The former looks to me like syntactic sugar for the latter.

Even if this feature makes sense, I'm sure Anders Hjelberg's lads have more useful features to implement. I'm just wondering if it's a worse idea than I think it is.

UPDATE A serious objection would be that the feature as described adds semantics without adding syntax: From one version of the language to the next, the meaning of the above block would change significantly. It would be more tolerable with a new keyword. But then you'd be adding a new keyword.

Update

A more redable version of this feature was implemented in C#7:

object object2 = new List<Test>();

if (object2 is Dictionary<String, int> foo)
{
    Console.WriteLine(foo.Keys);
}

Solution

Let's assume features start with 0 points, rather than with -100 points (due to costs associated with implementation, design, etc.).

This feature strikes me as confusing. I've already declared that a is an A. If I want to know the compile-time type of a, I only have to look in one place, at the declaration. While I acknowledge that the implementation is relatively simple (use the code substitution you describe in your question), this also argues in favor of not implementing the feature; it's easy for coders to do it, too.

The truly horrifying thing is that the type of a variable can magically change immediately after a }. C# very deliberately prevents this from happening (see Simple names are not so simple). So, I absolutely hate any version of this feature that fails to introduce a new variable during the cast.

If you find yourself constantly casting your types so as to access members of derived classes, it makes me suspect you are misusing inheritance. Personally, usually in code where I'm using such a conditional, I'm going to break out of my function if the cast fails. So, my code would look more like this:

B myB = myA as B;
if (myB == null) return;

Which would, under some variant of your proposal, become this:

if (!(myA is B)) return;

or (introducing a new name)

if (!(myA to B myB)) return;

or, using using declarative expressions (this is a variant on Jimmy Hoffa's answer)

if (!a.To(out B myB)) return;

With the exception of the approach using declarative expressions, all of these features require learning new C# syntax for a feature that is not at all painful to deal with. The declarative expression approach is nice in that it is the general case of a specific feature; i.e. allowing coders to make use of an assignment and conditional using a single expression.

The only cost to the declarative expression approach is that it won't work universally; it only works if your special To method is is implemented and visible in your current scope. However, that's a price I'm willing to pay to avoid adding yet more syntax to the C# language; I won't bother using such an extension method unless I'm dealing with code which constantly requires it (and probably not even then).

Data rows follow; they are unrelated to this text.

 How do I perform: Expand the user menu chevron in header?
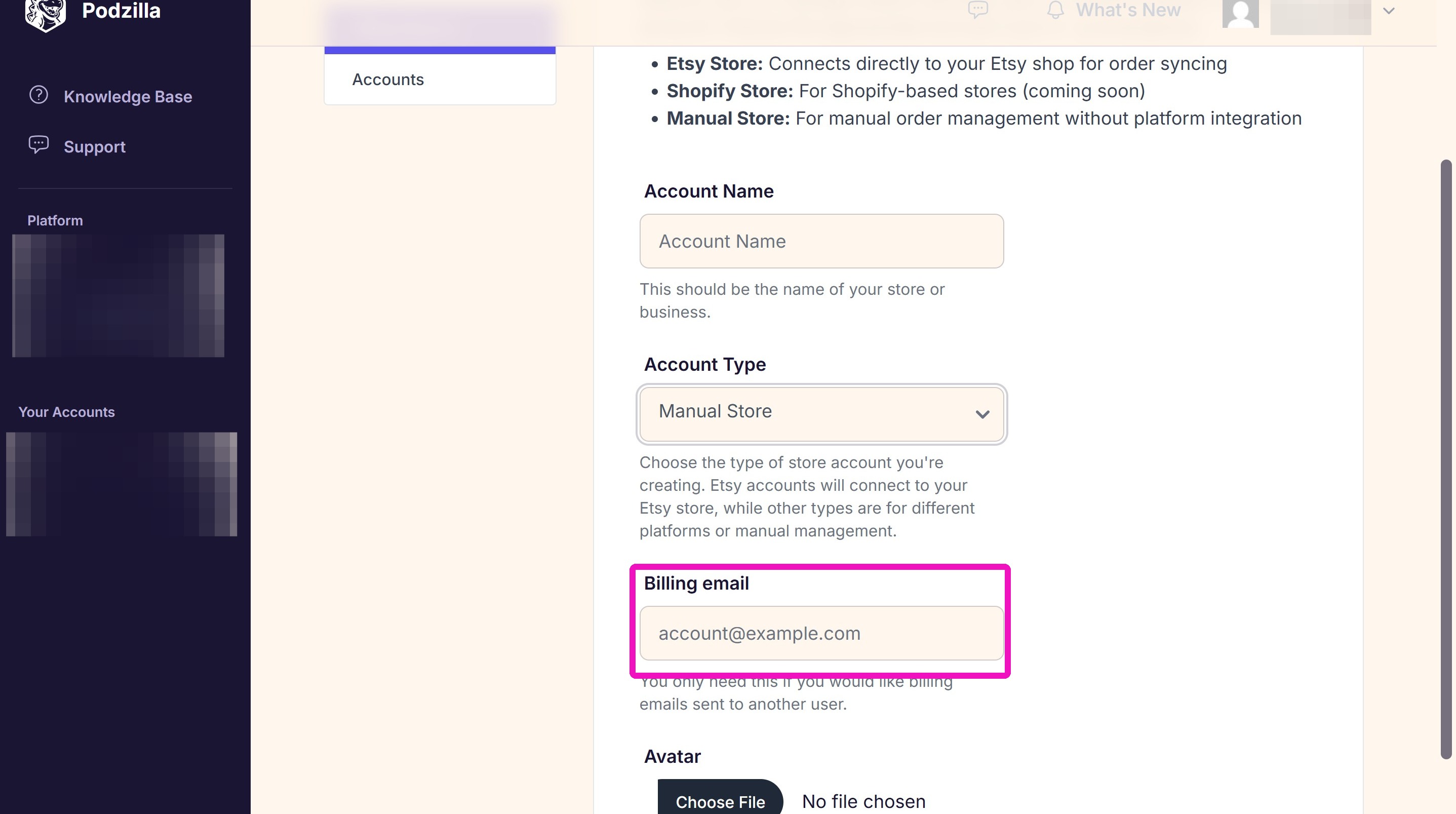click(1389, 11)
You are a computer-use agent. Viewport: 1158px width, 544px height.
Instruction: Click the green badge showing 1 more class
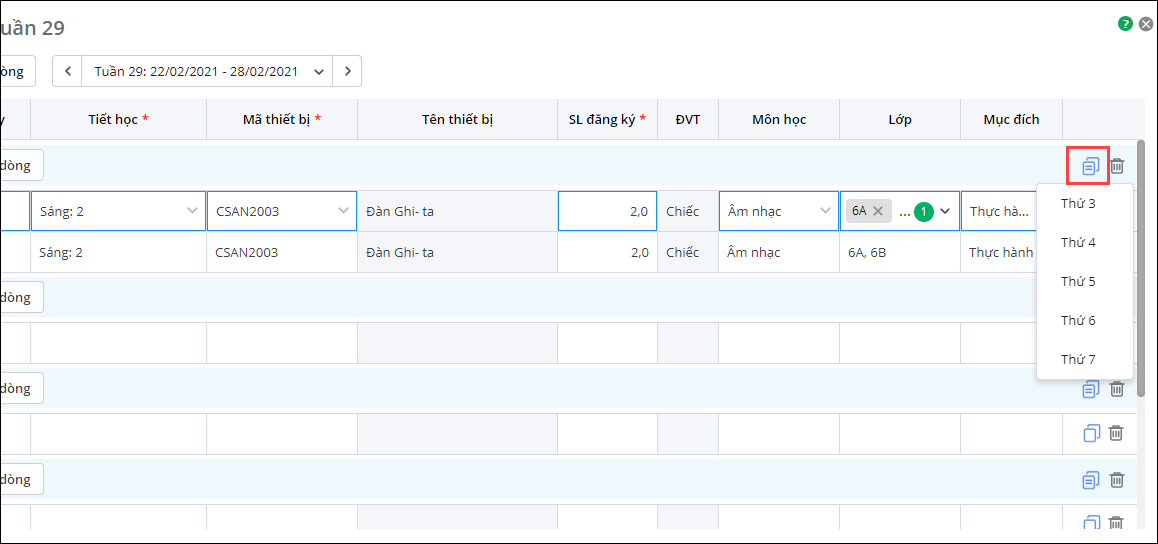pyautogui.click(x=923, y=212)
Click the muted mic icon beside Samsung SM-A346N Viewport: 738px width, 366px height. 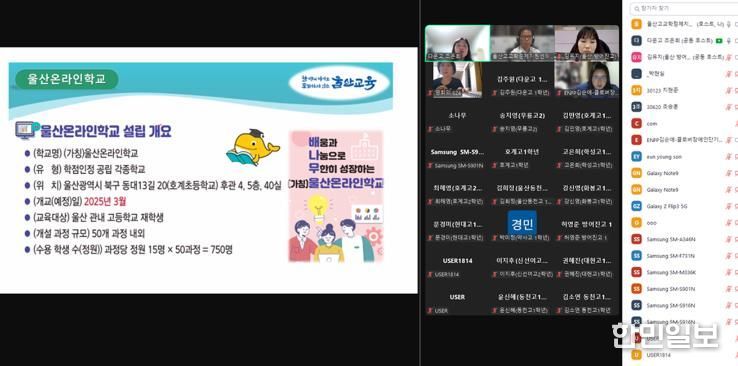(730, 239)
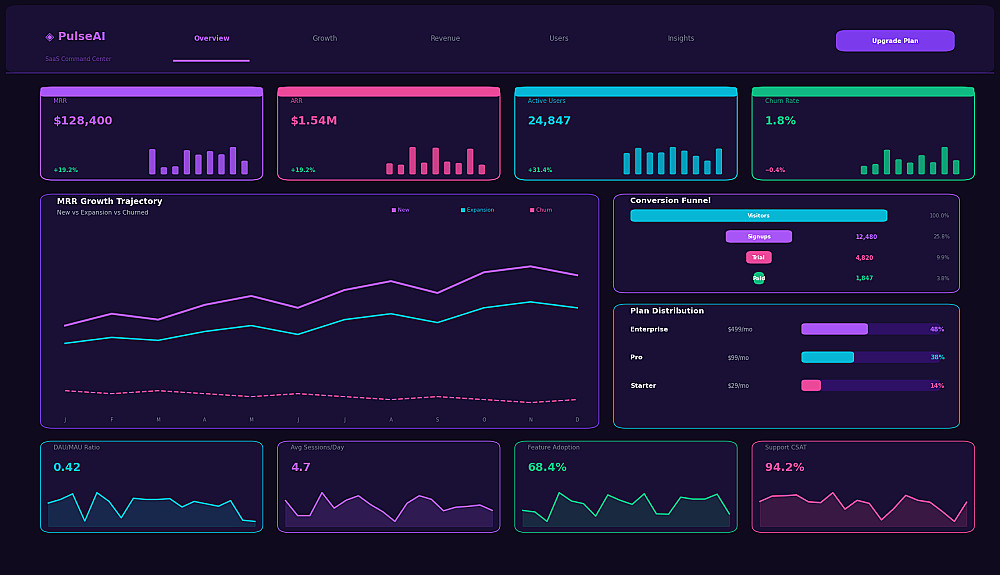
Task: Click the pink Trial funnel pill
Action: [759, 258]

In summary: This feature isn't needed quite often enough to justify adding new syntax to the language. However, the more general feature, declarative expressions, may be worth the cost (which is why Microsoft is probably going to pay it). It not only handles this case, but also handles the annoying two-statement TryParse case (and, like your proposal, makes for clean scope; the type is only in scope on the inside of the conditional).

Update: Declarative Expressions were cancelled.

Update 2: C# 7.0 is adding "out variables". This might be enough for my final example (if (!a.To(out B myB)) return;). C# 7.0 is also adding "Is-expressions with patterns", which allows, if (!(o is int i)) return;. This is basically the feature you asked for.

OTHER TIPS

As a data point, the Ceylon language allows¹ you to do this.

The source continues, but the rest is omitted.